The collaboration combined the genetic data from UK Biobank with detailed health information to create the browsable resource
AbbVie, Biogen and Pfizer, under genetic exome sequence analysis collaboration, created the world’s largest browsable database that links rare protein-coding genetic variants to human health and disease.
The browser, managed by the Broad Institute of MIT and Harvard, provides access to analyses of whole exome sequencing data from 300,000 UK Biobank research participants.
UK Biobank is a large-scale biomedical database and research resource containing genetic, lifestyle and health information from half a million UK participants.

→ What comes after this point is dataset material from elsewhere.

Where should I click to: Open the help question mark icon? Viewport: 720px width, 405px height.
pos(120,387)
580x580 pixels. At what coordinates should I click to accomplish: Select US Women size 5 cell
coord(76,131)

It includes blood samples, heart and brain scans and genetic data of the 500,000 volunteer participants and is globally available to approved researchers.
The genetic exome sequence analysis collaboration created the browsable resource by combining the genetic data from UK Biobank with detailed health information.

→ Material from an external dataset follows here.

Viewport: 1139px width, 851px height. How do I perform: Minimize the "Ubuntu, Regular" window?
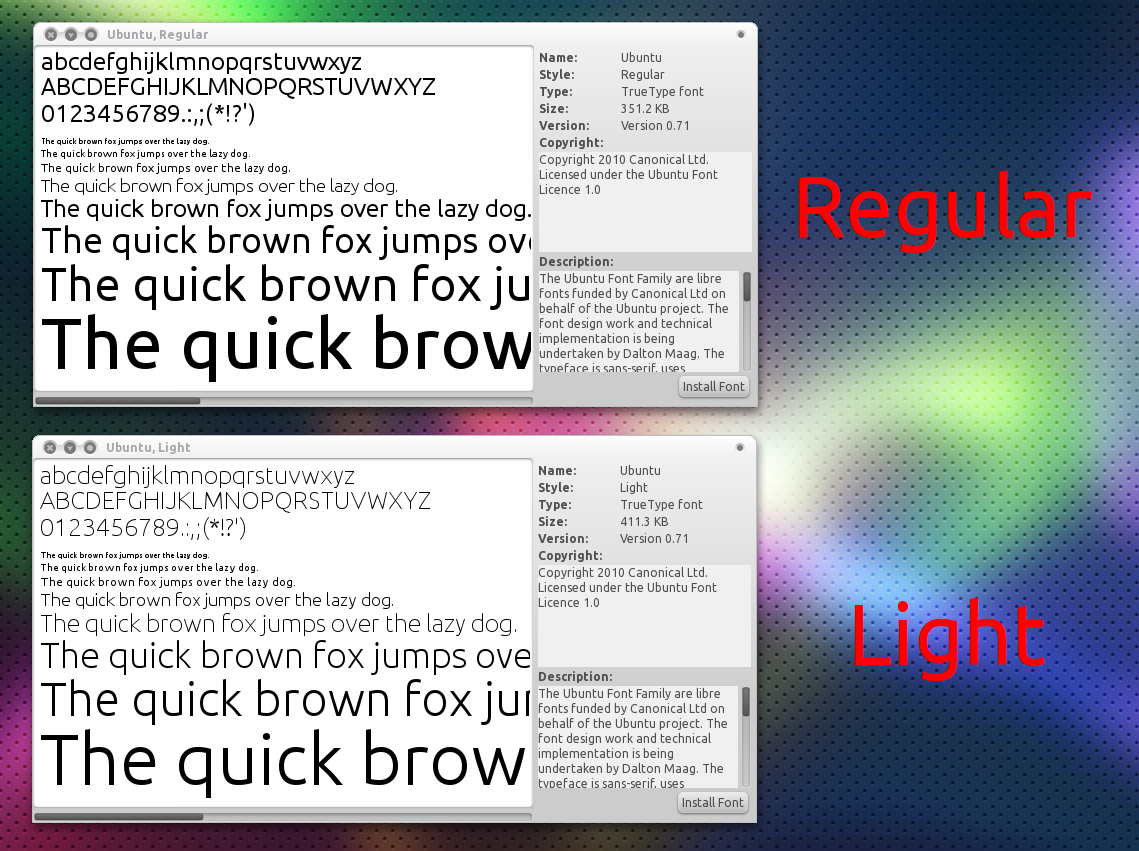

UK Biobank principal investigator and chief executive professor Sir Rory Collins said: “Human genetics has been foundational to understanding disease etiologies and is a first step to finding solutions to some of humanity’s most devastating diseases.

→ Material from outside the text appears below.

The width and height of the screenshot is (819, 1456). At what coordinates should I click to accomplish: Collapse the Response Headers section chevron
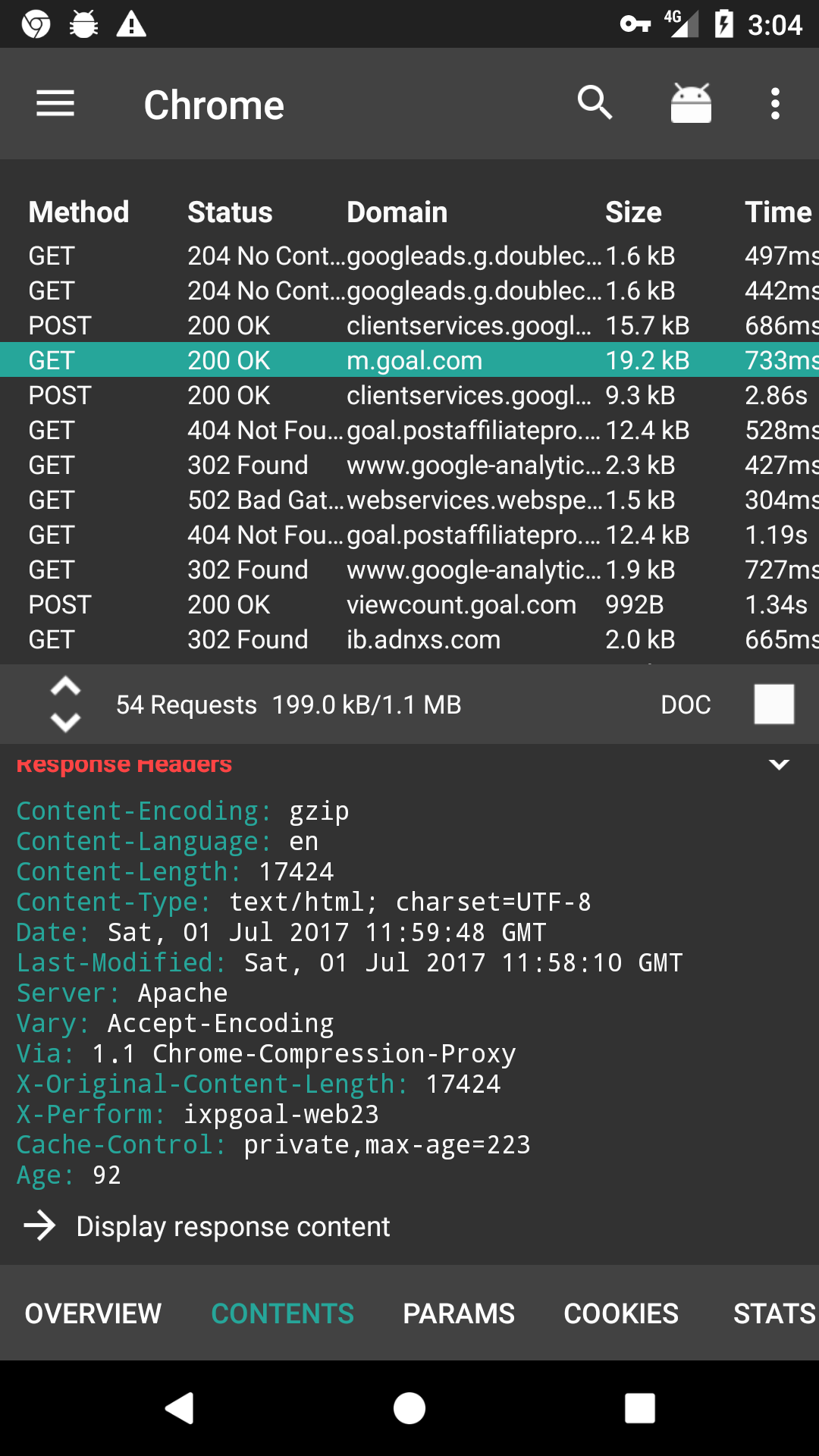pyautogui.click(x=779, y=764)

“Our hope is that this information will allow researchers to better understand the human genome and identify therapeutic strategies that can specifically target the underlying causes of disease.”
The UK Biobank whole exome sequencing data has been generated as part of the UK Biobank Exome Sequencing Consortium, formed in 2018.
AbbVie, Biogen and Pfizer worked together with the Broad Institute for data processing and to conduct single variant and gene-based association testing.
They used around 4,000 UK Biobank phenotypes to identify associations between distinct genes or genetic variants and disease.
The Broad Institute chief data officer Anthony Philippakis said: “We are proud to be involved in this exciting project and believe the collected information will yield important insights for the global scientific community.
“By combining the expertise of the healthcare industry and the non-profit research community, we can carefully assess how biomedical data at this unprecedented scale is best utilised and hopefully accelerate the path from genetic discoveries towards novel therapeutics.”